The mailbox communication scheme shown in Figure 1 provides a mechanism for calling functions in the Test OS and verifying OS state calling status functions. A collection of functions were developed that support memory initialization and configurable memory accesses. The number of such functions is fairly small, though the number of possible accesses is quite large due to the combinations of function arguments and calling order. The Top TB graph manages the order of function calls and pass argument values when constructing the various test scenarios.

7. Accelerating the test

Cache operations and the sheer number of required tests will quickly exceed practical limits of simulation. Therefore the OVM testbench, the VIP components and the overall model of the design must also be compatible with emulation-based simulation acceleration. This will permit the full spectrum of cache operations to be tested.

8. Findings and conclusion

The initial work verifying correct L2 operation relied on a purely software-based scheme. In this scheme, graph-generated static software routines created a block of loadable C code that was executed on the Test OS to verify basic cache operation in different ways scenarios. The graph was run once to generate the test code block, which was later run on the CPU during emulation.

This technique validated basic cache subsystem operation but lacked support to verify ACP accesses.

Various ideas were considered to add ACP, including both pre-generation of a purely software-based scheme that included calls to external OVM sequences to initiate ACP accesses.
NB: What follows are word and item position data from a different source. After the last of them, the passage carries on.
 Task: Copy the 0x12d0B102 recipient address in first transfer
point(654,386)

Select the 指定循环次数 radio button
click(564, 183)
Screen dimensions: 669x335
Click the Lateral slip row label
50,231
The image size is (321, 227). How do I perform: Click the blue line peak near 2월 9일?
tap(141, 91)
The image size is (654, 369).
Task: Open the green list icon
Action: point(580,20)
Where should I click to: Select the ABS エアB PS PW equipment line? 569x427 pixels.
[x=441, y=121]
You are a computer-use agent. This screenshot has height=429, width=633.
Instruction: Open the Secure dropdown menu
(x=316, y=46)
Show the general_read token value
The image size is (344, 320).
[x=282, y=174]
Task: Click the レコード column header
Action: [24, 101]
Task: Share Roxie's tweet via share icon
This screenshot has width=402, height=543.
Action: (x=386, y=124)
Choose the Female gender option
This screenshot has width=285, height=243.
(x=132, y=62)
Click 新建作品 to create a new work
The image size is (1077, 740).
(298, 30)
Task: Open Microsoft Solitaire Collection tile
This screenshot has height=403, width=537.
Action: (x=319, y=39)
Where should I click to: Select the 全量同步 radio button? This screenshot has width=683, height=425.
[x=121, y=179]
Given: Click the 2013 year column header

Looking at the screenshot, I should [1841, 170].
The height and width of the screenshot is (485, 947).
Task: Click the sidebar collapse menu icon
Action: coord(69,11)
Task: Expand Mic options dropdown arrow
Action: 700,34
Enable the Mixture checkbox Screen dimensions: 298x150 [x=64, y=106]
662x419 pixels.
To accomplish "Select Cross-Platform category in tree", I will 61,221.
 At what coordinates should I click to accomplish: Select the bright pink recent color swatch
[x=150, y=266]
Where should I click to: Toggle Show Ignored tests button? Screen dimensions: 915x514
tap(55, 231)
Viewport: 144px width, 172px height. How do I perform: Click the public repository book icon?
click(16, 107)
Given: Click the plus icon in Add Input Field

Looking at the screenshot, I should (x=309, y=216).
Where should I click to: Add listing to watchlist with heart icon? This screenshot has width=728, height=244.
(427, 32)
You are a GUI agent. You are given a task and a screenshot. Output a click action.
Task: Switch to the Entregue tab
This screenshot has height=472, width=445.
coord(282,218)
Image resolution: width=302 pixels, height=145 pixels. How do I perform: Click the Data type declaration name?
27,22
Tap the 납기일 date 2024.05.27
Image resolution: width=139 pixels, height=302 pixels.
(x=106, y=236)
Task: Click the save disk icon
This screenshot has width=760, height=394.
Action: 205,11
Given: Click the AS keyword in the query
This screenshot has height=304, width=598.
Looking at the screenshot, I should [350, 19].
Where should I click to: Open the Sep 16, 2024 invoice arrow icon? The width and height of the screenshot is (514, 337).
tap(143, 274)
This scheme, while feasible, had a number of drawbacks:

- The generated test code would be huge, requiring some sort of paging to break up the generated tests into manageable blocks
- Dynamic control of test execution was not possible since everything was pre-generated
- Varying the access order was not feasible without re-generating the test code running the generator graph with different software seeds
- Time synchronization might present problems since it had to be done from the CPU
We concluded that the simpler approach would locate the top-level testbench control in the simulation environment running under OVM, where the CPU and Test OS would be slaved to a single simulation-based OVM process. Among this scheme’s benefits:

- Easier to develop
- Eliminated the complexity of paging in different tests
- Test ordering could be changed on the fly during simulation
- Easier to make the testbench reactive to simulation and CPU state since the graph traversal engine is actively managing processes and can dynamically adapt to state changes

This work is currently underway and results will be available for discussion during the DVcon 2012 session.